The terms ichthyoses/Mendelian disorders of cornification (MeDOC) refer to conditions with visible scaling/hyperkeratosis of the skin. MeDOC patients generally have a high disease burden.1 In addition to clinical heterogeneity, the inborn types of MeDOC have a diverse genetic background, including autosomal dominant, autosomal recessive and X-linked inheritance (Table 1).2, 3, 4 Distinguishing between specific subtypes requires careful assessment of clinical features. Associated cutaneous and extracutaneous features, as well as disease onset and clinical course, provide important diagnostic clues. In all forms of MeDOC, the clinical presentation may be variable in both severity and in the expression of associated features, and at times additional laboratory testing including microscopy and genetic analyses is required. This review summarizes how the clinician can utilize diagnostic clues to narrow down the differential diagnosis, select additional laboratory testing and choose therapy.

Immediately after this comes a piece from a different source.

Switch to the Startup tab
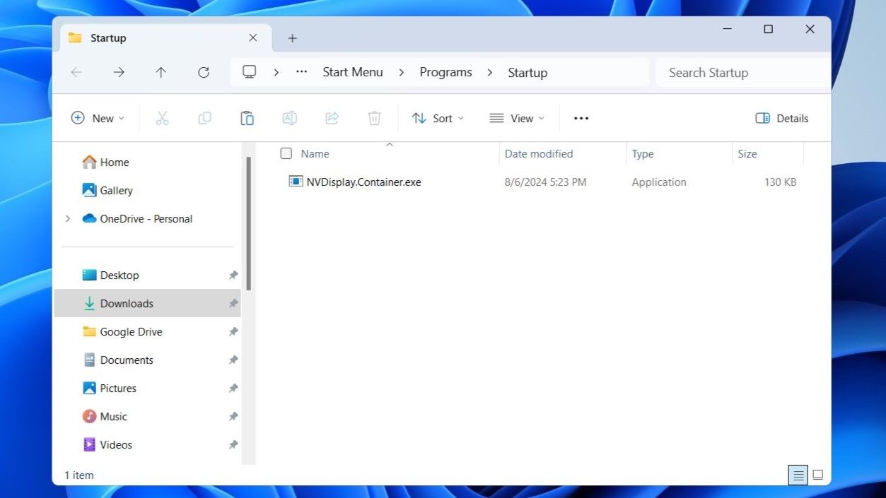886x498 pixels. 108,37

Table 1 MeDOC by pathogenesis

Epidermal homeostasis and pathogenesis of MeDOC

An intact protective skin barrier is the ultimate function of the epidermis. The main cell type within the epidermis, the keratinocyte, exits the cell cycle and differentiates while moving from the basal layer toward the skin surface. Eventually, the outermost corneocytes, which have lost their nucleus, flake off the skin surface in a process of cell junction dissolution by proteases called desquamation.5 Essential for the epidermal barrier, corneocytes are surrounded by a lipid-enriched extracellular matrix, primarily consisting of cholesterol, free fatty acids and ceramides.6, 7, 8 The lipids are delivered to the extracellular space by specialized keratinocyte organelles, the lamellar bodies (LBs), and through a series of enzymatic and nonenzymatic steps are organized into water-impermeable extracellular lipid lamellar structures.6, 9, 10, 11 Corneocytes and lipids form the epidermal barrier that prevents outside-to-inside invasion of physical, chemical and microbial noxae, and in addition maintains fluid homeostasis by preventing inside-to-outside loss of body fluids.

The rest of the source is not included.